陶夭夭这个女人,早晚会嫁人的,他早晚都要彻底习惯。
江南城心中暗忖,眉心不自知的蹙了蹙。
“你这孩子,一回来就搞破坏。”刘仪看到女儿随便折了花,张口埋怨起来,转而冲着江南城眉开眼笑,“小城来啦,真是好久都没见到了。”
眼见妈妈对两人的态度过于迥异,陶夭夭似有不满的撇撇嘴,听到一旁江南城大尾巴狼似的恭敬回答他最近有些忙,是有段日子没回家看看了。
发现自己完全被忽视,陶夭夭不甘心的嘟哝道:“花开堪折直须折,莫待无花空折枝…妈,这可是您教我的呀。”
“你这孩子。”刘仪故作生气,“怎么不记得我教你的前两句?”
陶夭夭狡黠的吐了吐舌头,挽着刘仪的手臂就往屋里走,“哎呀,我当然谨记刘主任的教诲,终生不忘。”
随即摇头晃脑的背了起来,“劝君莫惜金缕衣,劝君惜取少年时嘛。”
“那就抓紧时间给我找个好女婿回来!”
陶夭夭下意识的搔了搔鼻尖,随口换了话题,“诶,陶振川同志怎么不在啊?”
刘仪也没揭穿女儿的心思,白了她一眼便没好气的说:“你爸和你童叔叔去钓鱼了,听说你回来,正往回赶呢。”
“唔,那我又有口福了呀!”陶夭夭一脸激动,讨好似的说,“爸跟我有心灵感应,知道我想吃鱼了。”
刘仪故作不耐的扯掉女儿撒娇似的攀附,招呼着江南城随便坐,一面自行进了里屋。再次出来,手中已多了一个小物件。
“妈,您看咱娘两之间还搞这些虚的做什么?”陶夭夭伸手接过妈妈递来的红色纸包,笑得一脸谄媚,“您老能记得我的生日,我就已经很高兴了,还送什么红包呀!”
“什么红包?”刘仪愤愤的戳了戳女儿的脑门,一脸严肃,“这是我专门在普陀山上给你求来的姻缘符!”
“…”
“本来方丈大师还开示说,每天早晚念七遍‘观世音菩萨普门品’便定会求得好缘分,可是我琢磨着你肯定没那心劲儿,还是算了。”刘仪恨铁不成钢似的摇摇头,随即摆出一副不容置喙的表情来,“所以,你以后就把这个符给我好好带在身上,不许丢了!”
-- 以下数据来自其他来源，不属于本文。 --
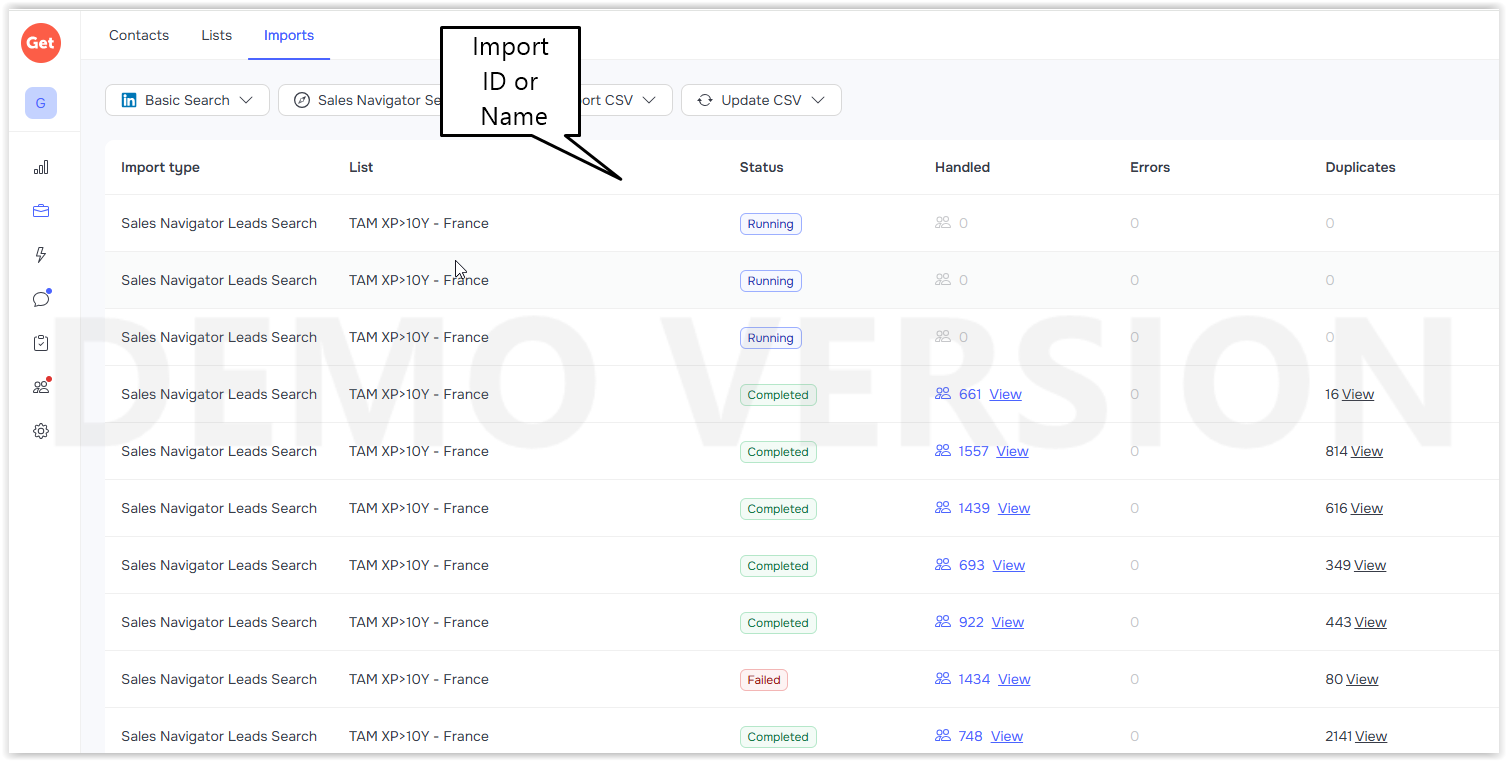
Task: Select the briefcase icon in the sidebar
Action: coord(41,211)

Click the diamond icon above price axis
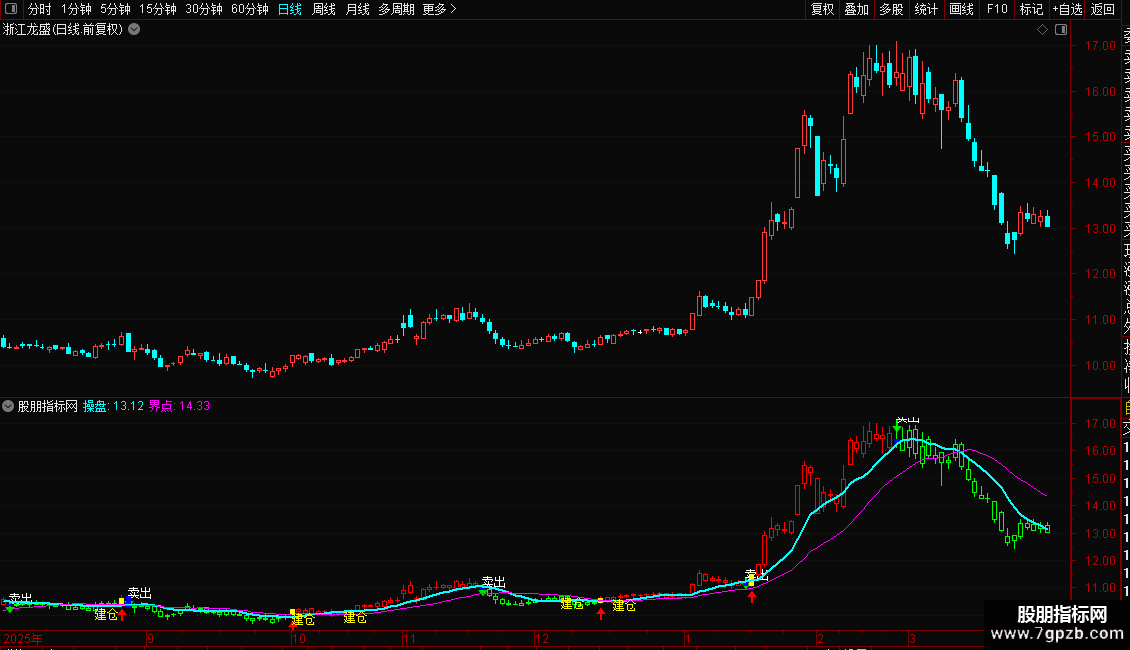(x=1042, y=30)

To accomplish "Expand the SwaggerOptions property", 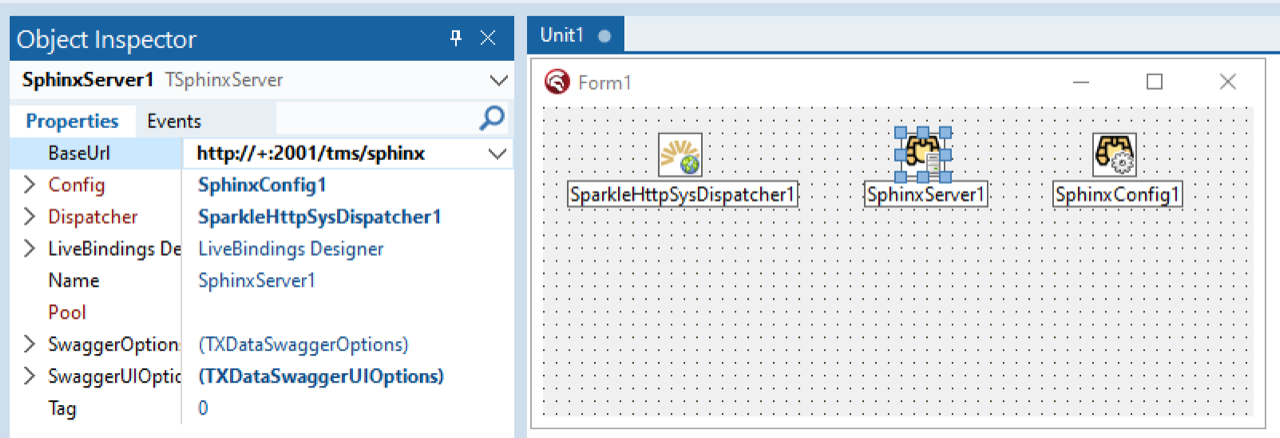I will coord(28,345).
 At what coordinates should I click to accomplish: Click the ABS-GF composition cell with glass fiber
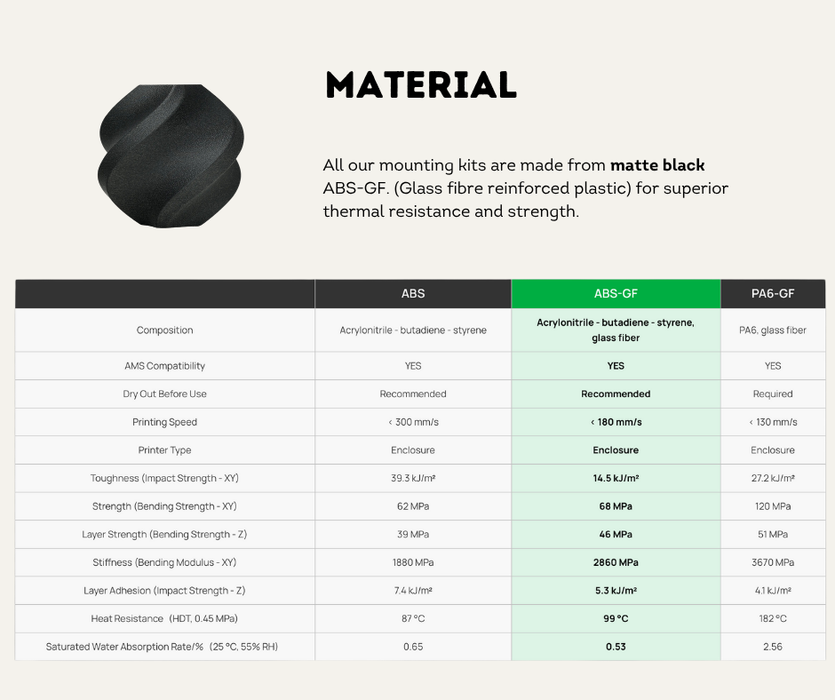(x=616, y=330)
“妈…”陶夭夭欲哭无泪,随手从茶几上捡了颗杏子塞进嘴里,“您老到底是有多怕我剩在家里拖累您啊?”
“你这孩子,我还不是为了你好?”刘仪充满宠溺的瞪了女儿一眼,随即笑眯眯的看向一旁看热闹的江南城,“夭夭就是这样,多大了还不懂事,都让小城笑话了。”